== Work to do ==
Render the listing below as a JSON array of strings, one string per line and no blank lines, leaving out the pictures.

## Begin

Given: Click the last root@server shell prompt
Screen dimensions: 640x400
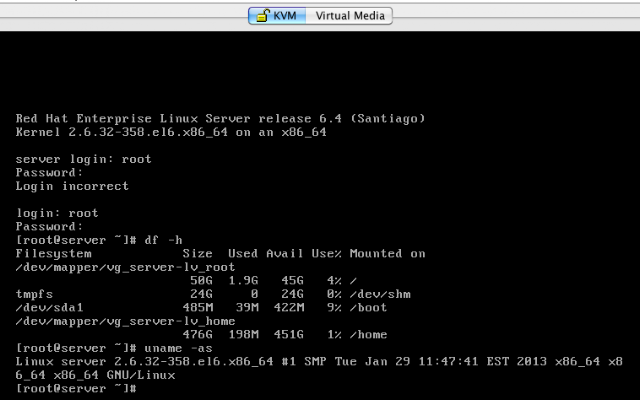Looking at the screenshot, I should point(76,389).
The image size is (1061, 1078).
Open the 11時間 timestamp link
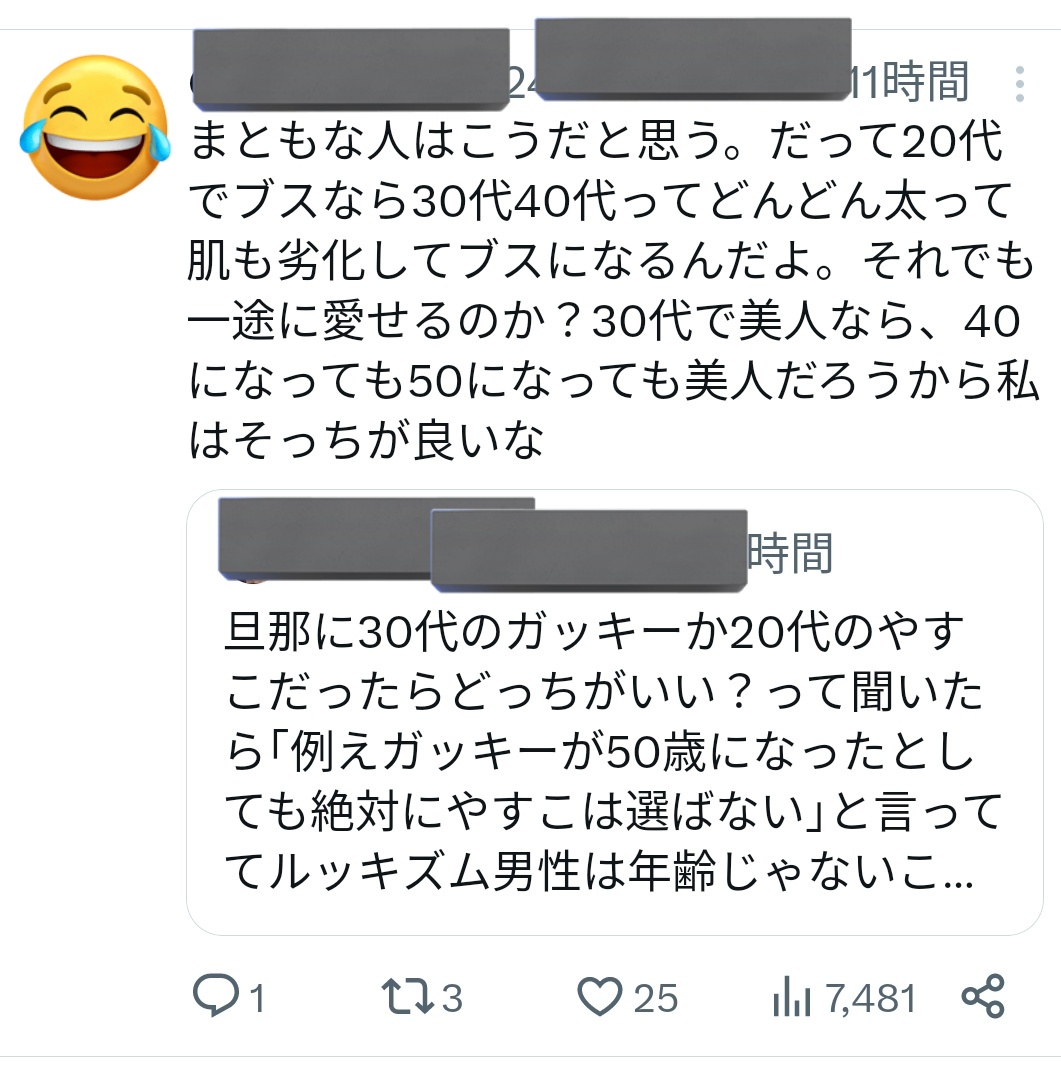[911, 82]
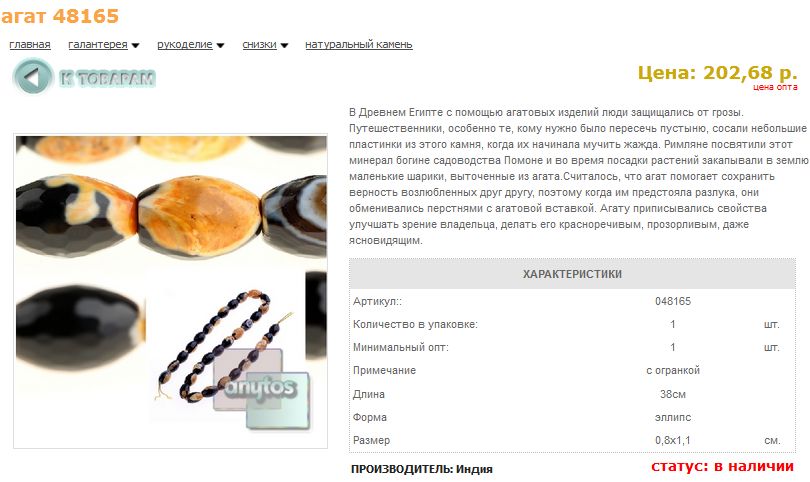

## End

== Answer for the task ==
[
  "Given: Click the last root@server shell prompt",
  "Screen dimensions: 640x400",
  "Looking at the screenshot, I should point(76,389).",
  "The image size is (1061, 1078).",
  "Open the 11時間 timestamp link",
  "[911, 82]"
]